[[ MATERIAL SHOWN, beginning ]]
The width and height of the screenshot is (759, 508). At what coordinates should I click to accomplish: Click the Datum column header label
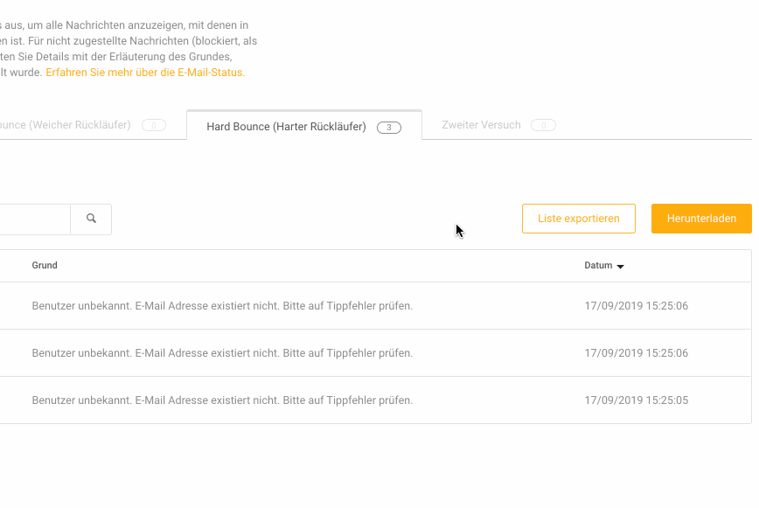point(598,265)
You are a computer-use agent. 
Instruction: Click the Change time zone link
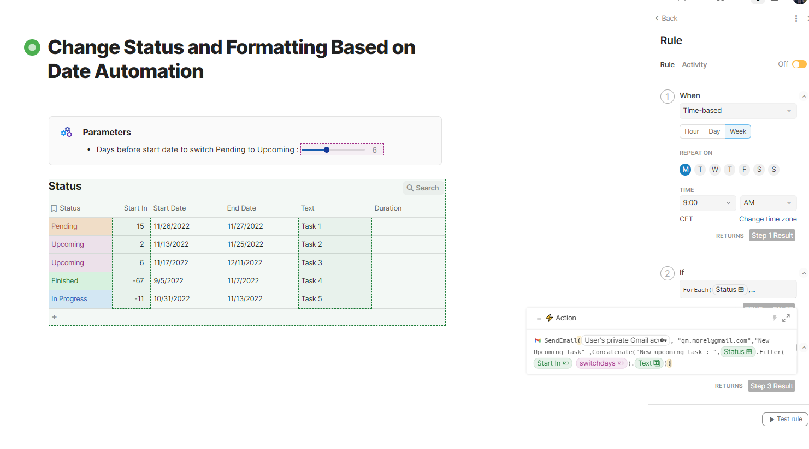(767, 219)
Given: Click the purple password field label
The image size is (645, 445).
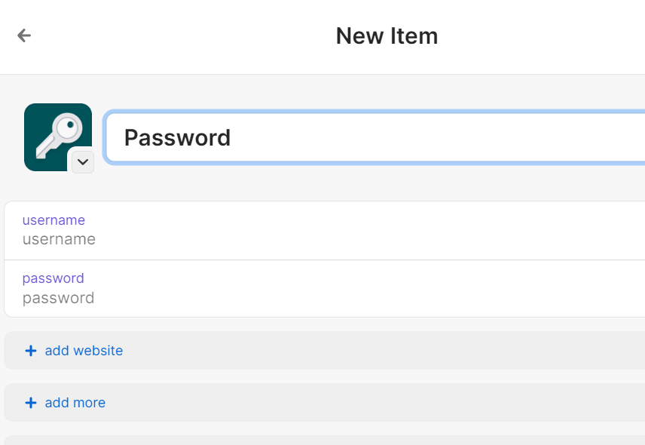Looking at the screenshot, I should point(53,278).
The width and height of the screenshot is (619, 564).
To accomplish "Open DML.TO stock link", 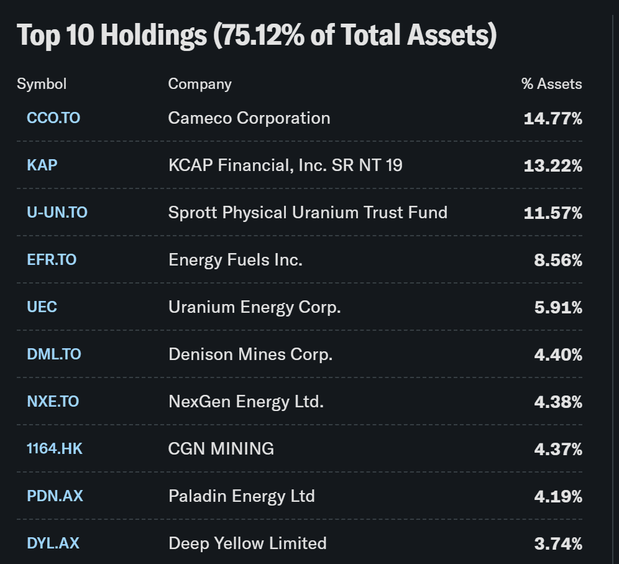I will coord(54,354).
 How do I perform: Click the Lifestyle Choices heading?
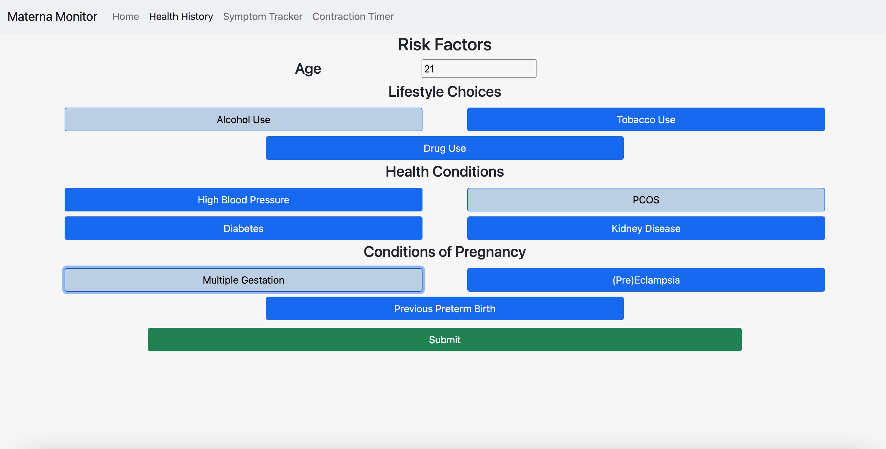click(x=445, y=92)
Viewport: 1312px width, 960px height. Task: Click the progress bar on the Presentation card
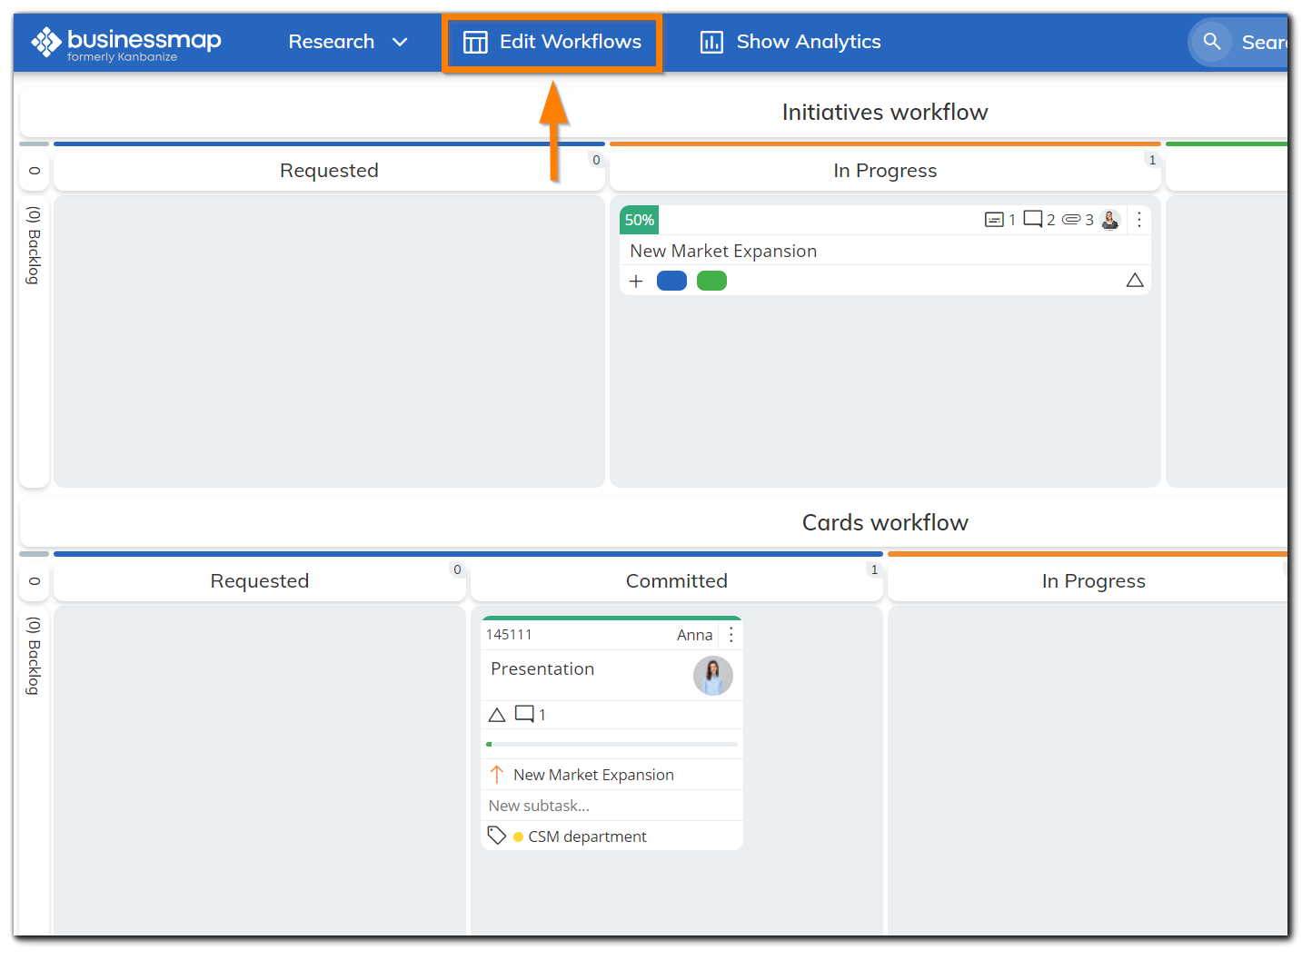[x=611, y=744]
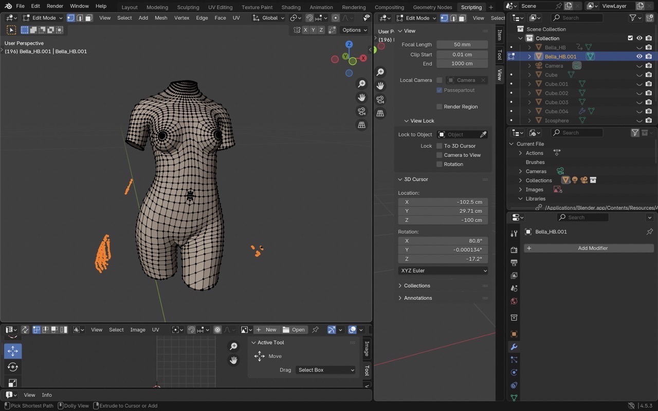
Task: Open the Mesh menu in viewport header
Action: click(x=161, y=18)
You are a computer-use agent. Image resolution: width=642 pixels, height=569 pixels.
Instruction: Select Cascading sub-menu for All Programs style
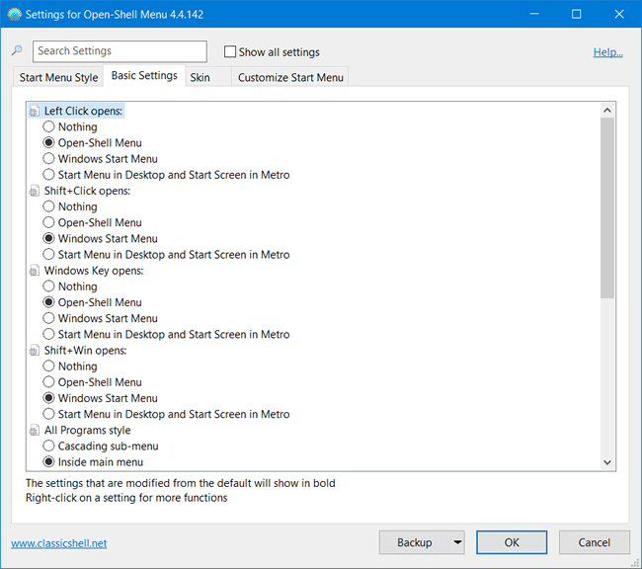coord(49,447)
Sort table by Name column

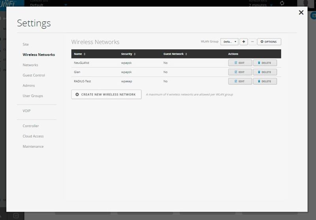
[[ MATERIAL SHOWN, end ]]
Could you copy every line in the records that holds "computer"?

You are a computer-use agent. 
You are a computer-use agent. Image resolution: width=642 pixels, height=569 pixels.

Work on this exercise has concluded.